Saturday, November 12, 2011

Updates on cider, mead, and the bottling to come.

So I had Greg try the cider last night, and though he was polite about it - he really didn't care for it. Which is fine for me, as the cider was an experiment and all I did was throw yeast into it to see what happened. However, the experience has taught me that the next time I try to make hard cider - essentially apple cider wine - I'm going to use actual wine yeast, and not Nottingham ale yeast, despite how much people seem to like it. I came to the realization of the yeast when I thought that when it was dry - it wasn't that dry. This is because, or probably because, I used an ale yeast rather than a dry-finishing wine yeast, like champagne yeast.

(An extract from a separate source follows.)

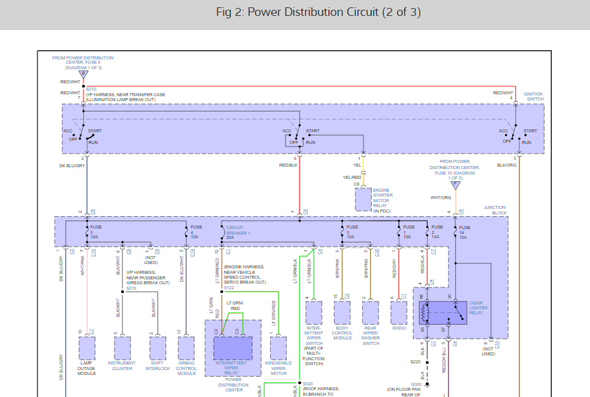Image resolution: width=590 pixels, height=397 pixels.
Task: Select the Intermittent Wiper Relay symbol
Action: [x=231, y=347]
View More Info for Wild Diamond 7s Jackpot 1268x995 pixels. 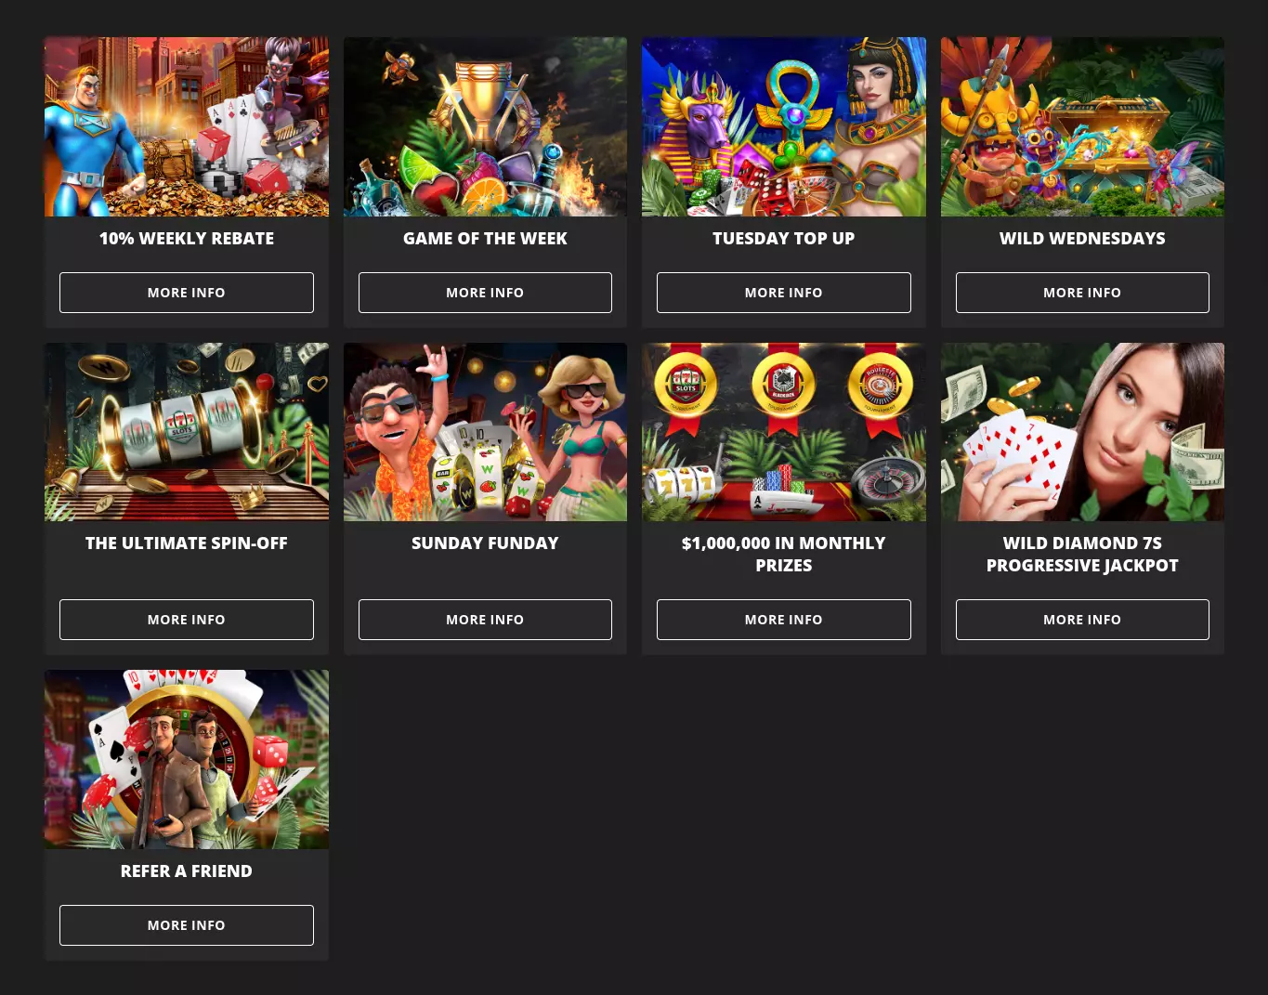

Next year my plan is to get four gallons, apply the new yeast to all of them, then backsweeten one and I'll have two gallons each of dry and sweet hard cider. Though I'm also wondering seriously if the flat taste came from the pasteurization of the cider. Which means I should have six gallons, or some multiple of three, two raw, four pasteurized, so I can see the differences between dry, sweet, and unpasteurized vs. pasteurized. Problem with that is six gallons of cider is expensive for an experiment. Hopefully I'll have a bit more cash laying around next year for further experimentation.

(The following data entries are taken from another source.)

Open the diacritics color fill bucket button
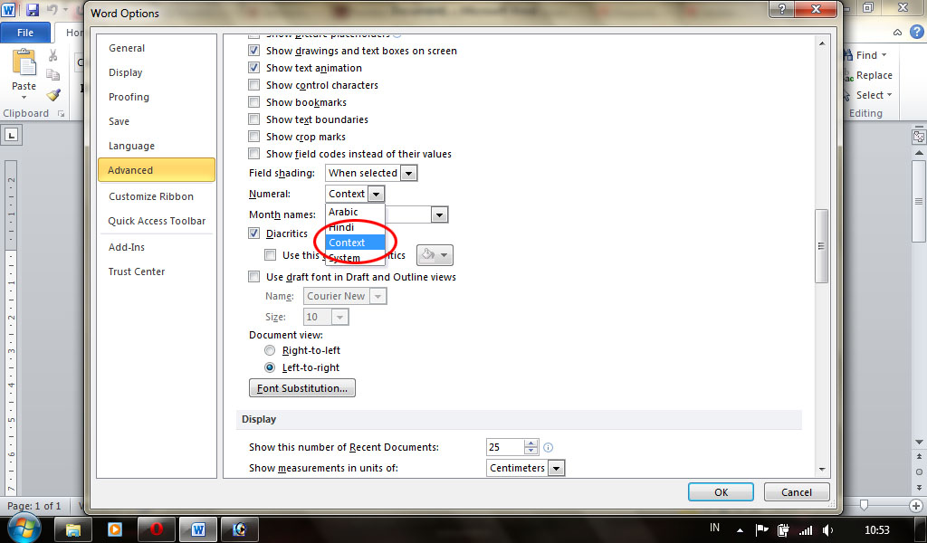 (435, 255)
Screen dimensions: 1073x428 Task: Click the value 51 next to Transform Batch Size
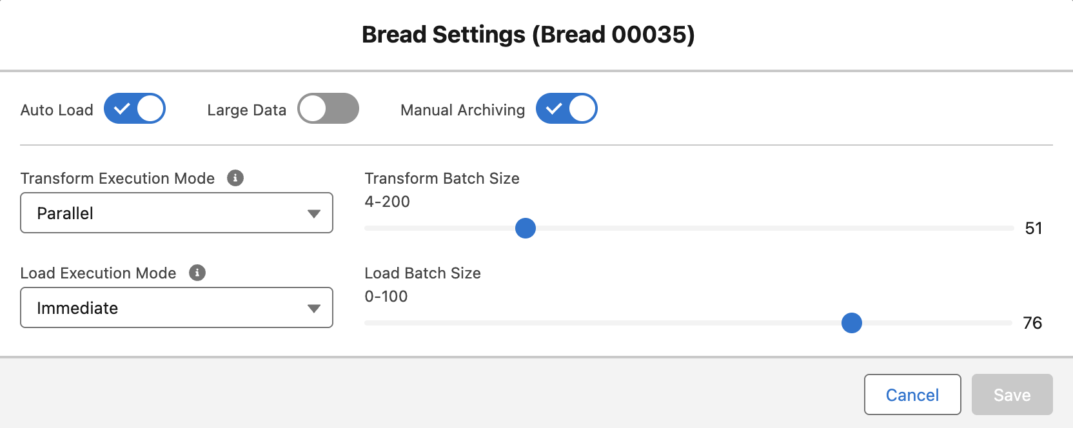(1034, 228)
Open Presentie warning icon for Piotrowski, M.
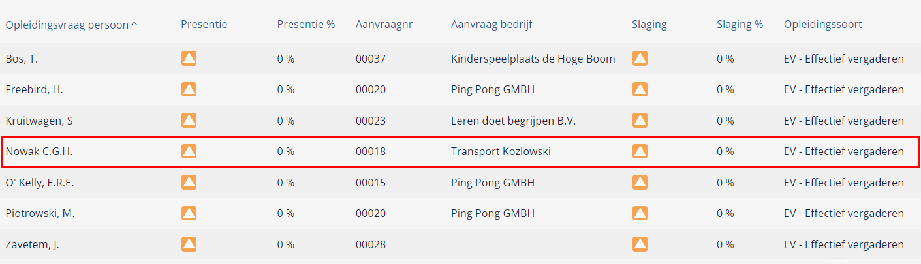921x264 pixels. 189,213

Mead is fermenting famously, though it seems to have slowed a bit since yesterday. The temperature range has been terrible - from around 76-78 ro just below 68. Hopefully it should be fine, though it's extremely difficult to regulate the temperature in my tiny, old apartment.

I should have another post tomorrow about the christmas ale I've been excited about, as tomorrow is bottling day and I should have somewhere north of 3.5 gallons or so. Bottles ready, can't wait.